Alumni Q&A: Jenn Louie, MRPL '23
When Jenn Louie, MRPL '23, applied to Harvard Divinity School, she said she was facing a “crisis of conscience.” She had spent her professional career in the technology sector, overseeing large teams at Facebook that were responsible for content moderation and risk mitigation. She felt that she was in the middle of an epidemic of immorality. “What happens to us on the social webs is a reflection of our human suffering,” she concluded. Watching people spread violent content and misinformation led her to wonder about where and how morality is formed. Louie decided to investigate these questions at Harvard Divinity School through the MRPL program.
Shir Lovett-Graff: How did you first connect with the MRPL Program, and how did it shape your time at HDS?
Jenn Louie: I heard about MRPL on its very first inaugural day through orientation. It felt like the most applicable space for the types of questions I held and the problems I was trying to solve in my profession. I am so grateful for the program, because I loved being in a cohort. We were such a diverse group of people. We came with many different professional experiences and because we knew we would have such a short time together, our discussions were very much grounded in the immediacy of the moment and what we believed was coming next. It was both challenging and enriching to see how we could each apply the theories that we were learning to our professional lives.

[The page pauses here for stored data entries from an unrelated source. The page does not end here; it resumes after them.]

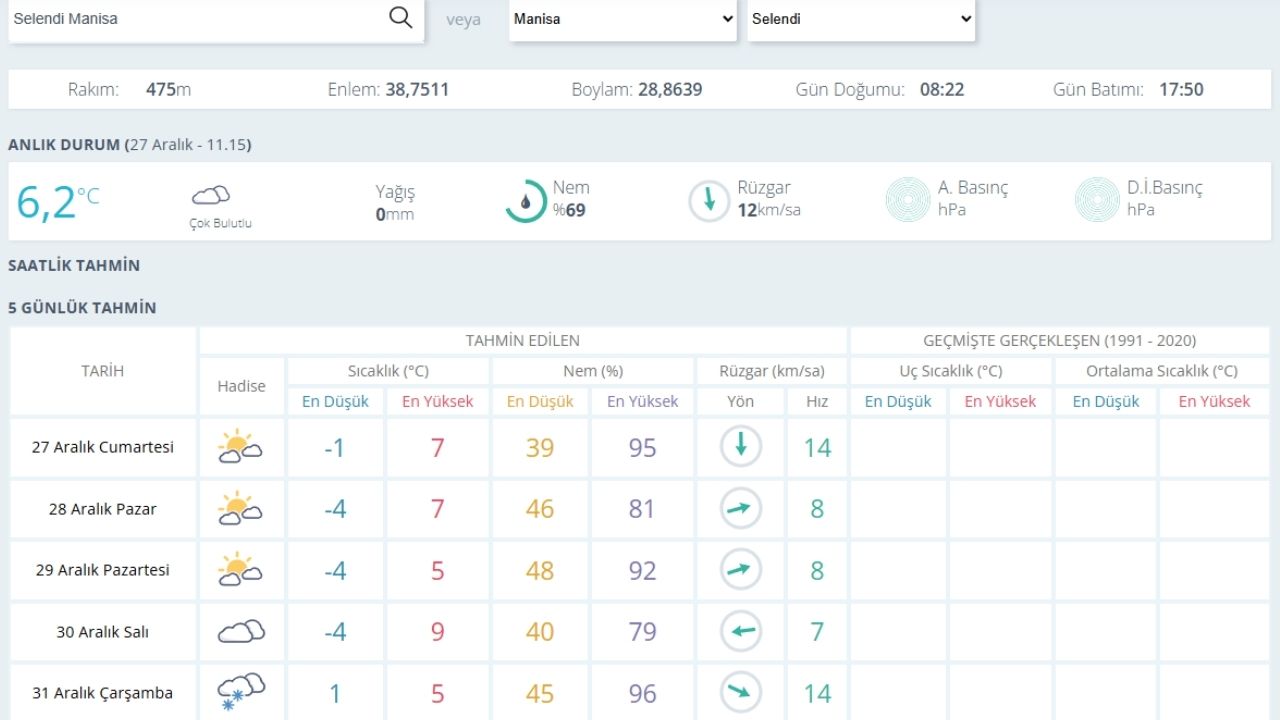Click the 31 Aralık snowy weather icon

(241, 692)
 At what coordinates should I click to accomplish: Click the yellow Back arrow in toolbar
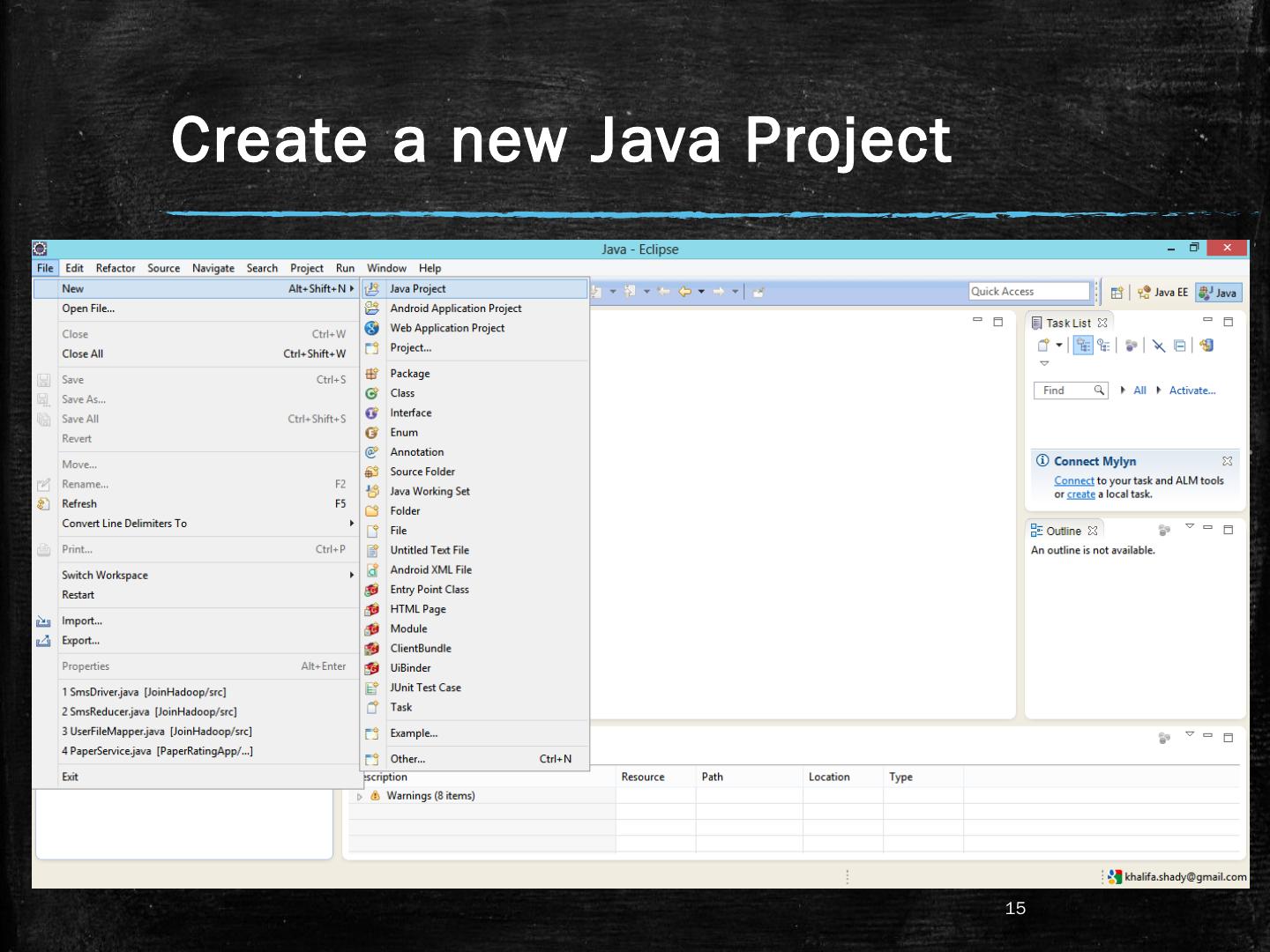684,292
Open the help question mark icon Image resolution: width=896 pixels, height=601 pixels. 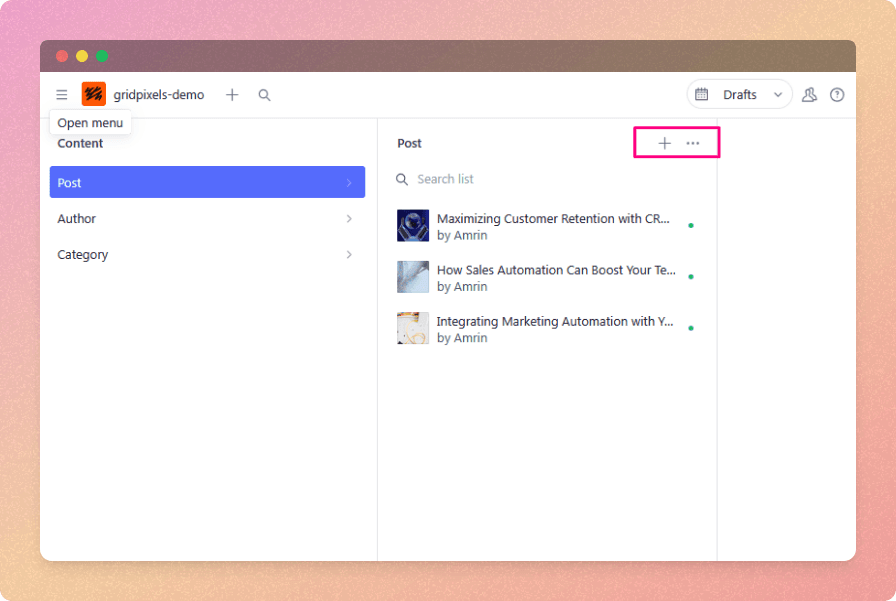pyautogui.click(x=837, y=95)
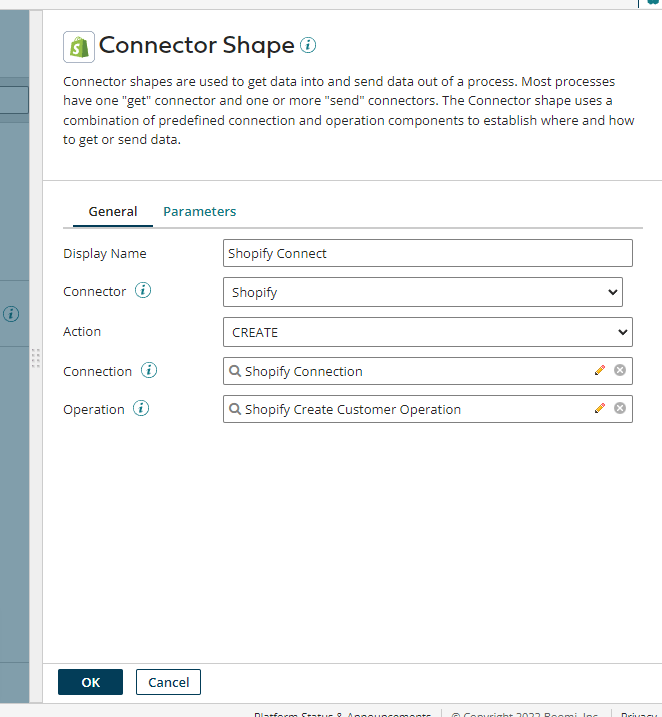Remove the selected Operation component

620,408
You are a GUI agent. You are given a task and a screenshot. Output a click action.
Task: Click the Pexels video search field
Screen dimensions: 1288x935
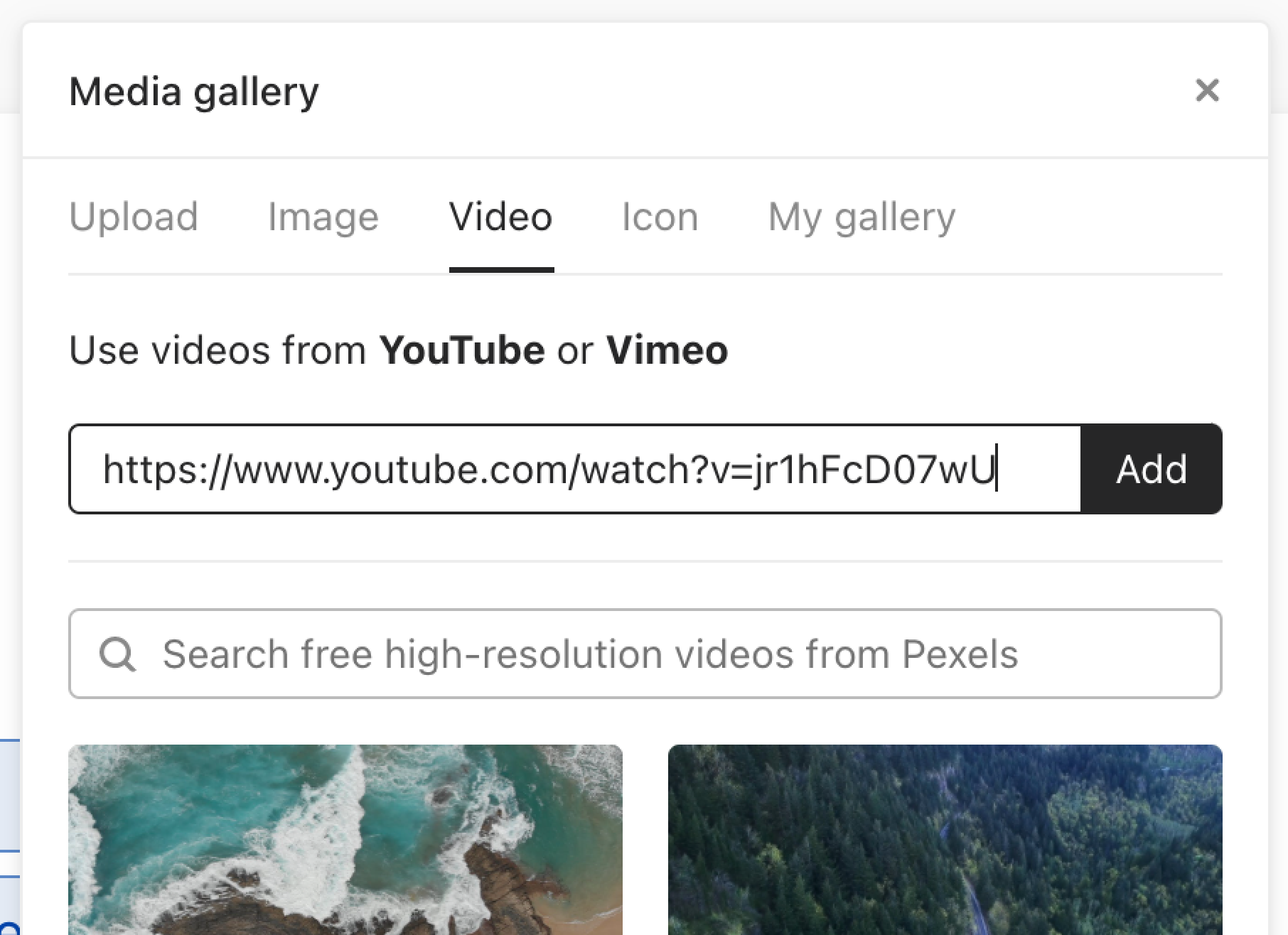click(590, 654)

SLG: How do you see religious literacy emerging through the work you are doing now?
JL: Everything we see in technology reflects human relationships. I don't know if I always saw it that way, but I certainly see it that way now. We struggle with our moral literacy. For me, religious literacy is integrated into the ways I talk about ethics and morality, the implications of those things, and the considerations we need to have as we approach building new technologies. We need to broaden the scope of what religious literacy means. There's very little in our moral histories that has not emerged—language-wise and principle-wise—from a religious context. It's valuable to see how technology and tech culture is religious, and replicates many of the same kinds of symbols. None of this is neutral. Religious literacy helps ground me in knowing that the problems we face [in the tech world] are deeply human and have pre-existed all of us. We need to contextualize these problems in the larger framework of how humanity and its relationship to values has evolved over time.
SLG: Thinking about the future of AI and big tech, where do you see opportunities for just peace and how do you see, if any, connections between the RPL frameworks and what that just peace could look like?
JL: Opportunities for just peace exist in every single problem that we see with AI. The fundamental problem is inequity, and then injustice happens because we create these hierarchies that believe there are some people whose privileges are worthy of preserving over the life and dignity of other people. Artificial Intelligence—especially in the ways it will be used for business—will exacerbate the divisions and polarizations and hierarchies that we already see. It will accelerate some people’s careers and make them phenomenally wealthy. It will increase power in some countries. We already see these divisions and gaps widening.
It's super important to know that there's an opportunity here. As scary as that is, every problem is an opportunity for us to consider how just peace could inform the ways that we would alter or change that technology or govern it differently. We are not truly innovative if we are merely replicating systems of oppression into the technologies we build.
Jenn Louie, MRPL ’23, works as a product manager at the Applied Social Media Lab. She is an affiliate at the Berkman Klein Center for Internet and Society at Harvard University, and is a former resident fellow at the Integrity Institute.